Your reply should reproduce each line below exactly and carry none of the pictures.

(Records from a collection)
BEGIN
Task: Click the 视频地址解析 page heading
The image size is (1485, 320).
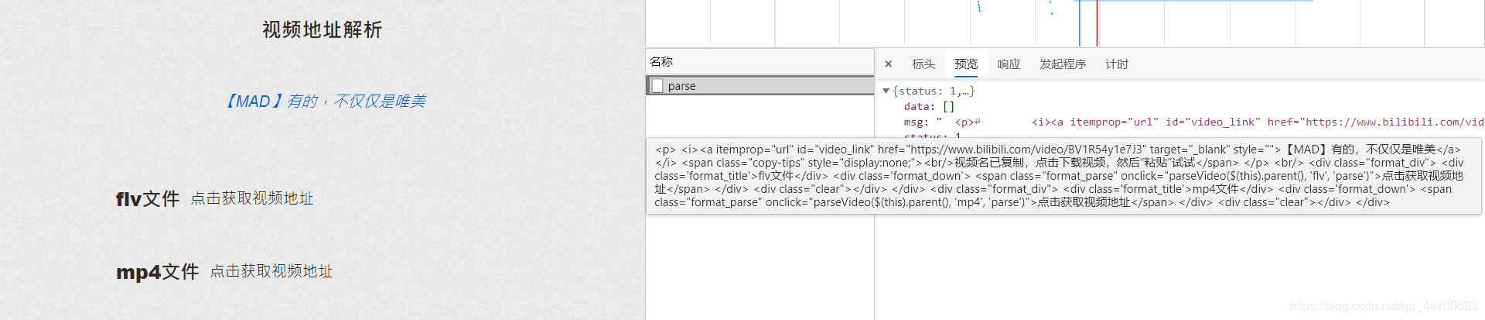Action: pyautogui.click(x=323, y=29)
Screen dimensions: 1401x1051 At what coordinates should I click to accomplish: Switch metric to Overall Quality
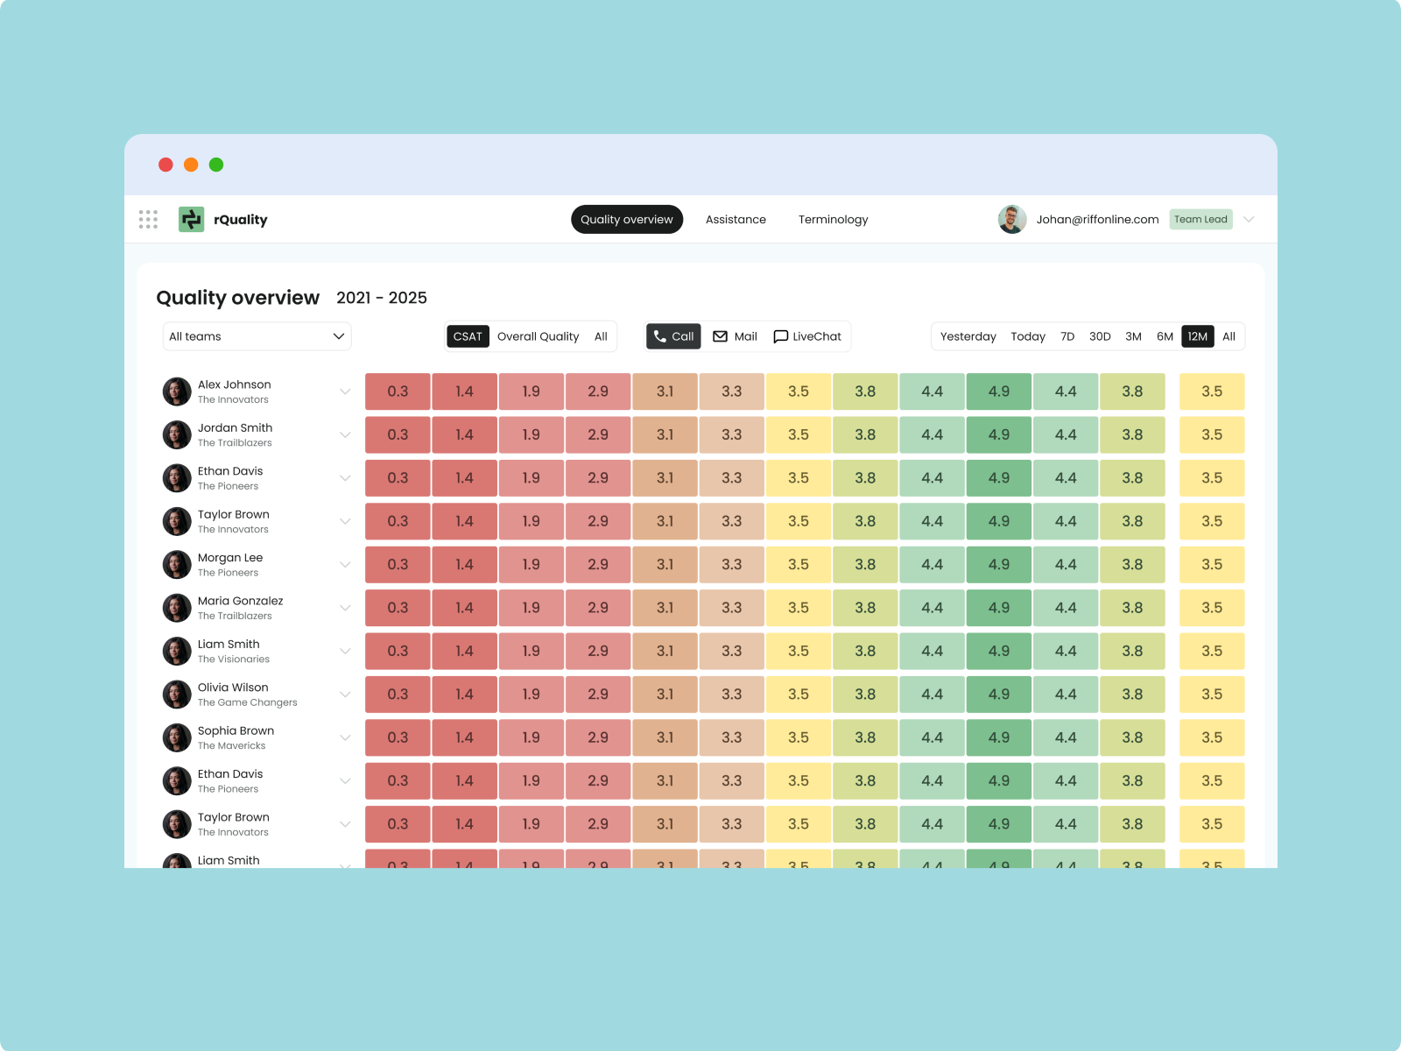[x=538, y=336]
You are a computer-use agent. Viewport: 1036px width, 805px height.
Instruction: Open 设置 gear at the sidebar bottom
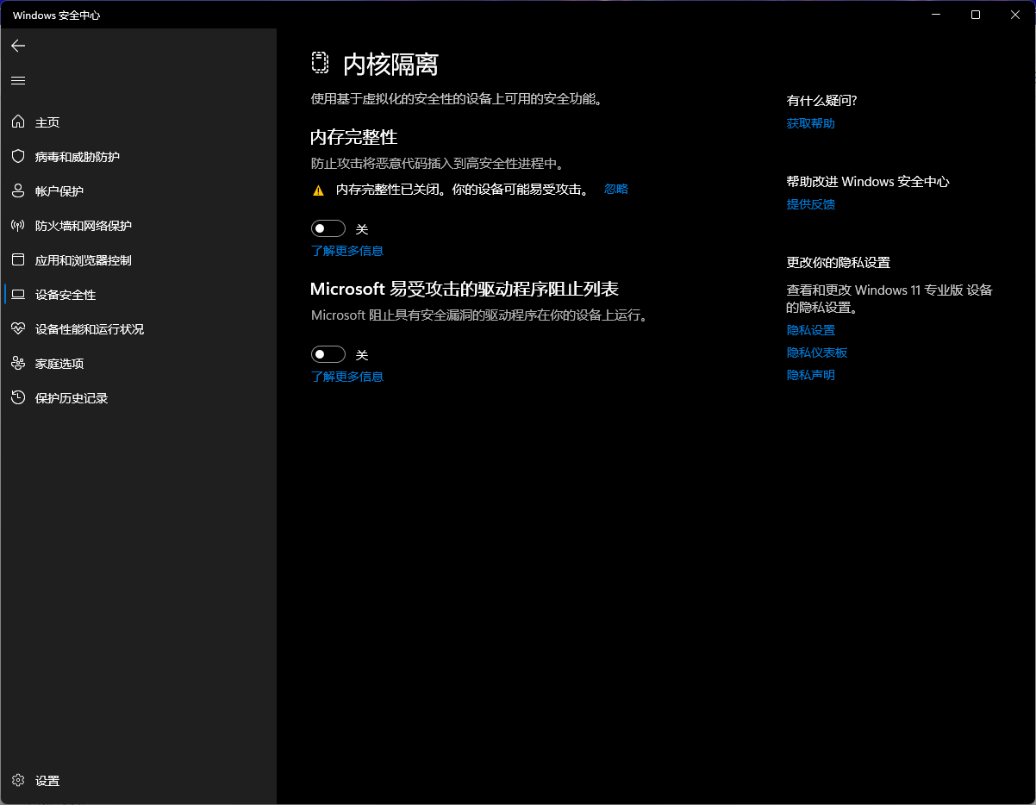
END
**Response to the task:**
Task: Click the 视频地址解析 page heading
The image size is (1485, 320).
Action: pyautogui.click(x=323, y=29)
Screen dimensions: 1401x1051 At what coordinates should I click to accomplish: Switch metric to Overall Quality
[x=538, y=336]
You are a computer-use agent. Viewport: 1036px width, 805px height.
Instruction: Open 设置 gear at the sidebar bottom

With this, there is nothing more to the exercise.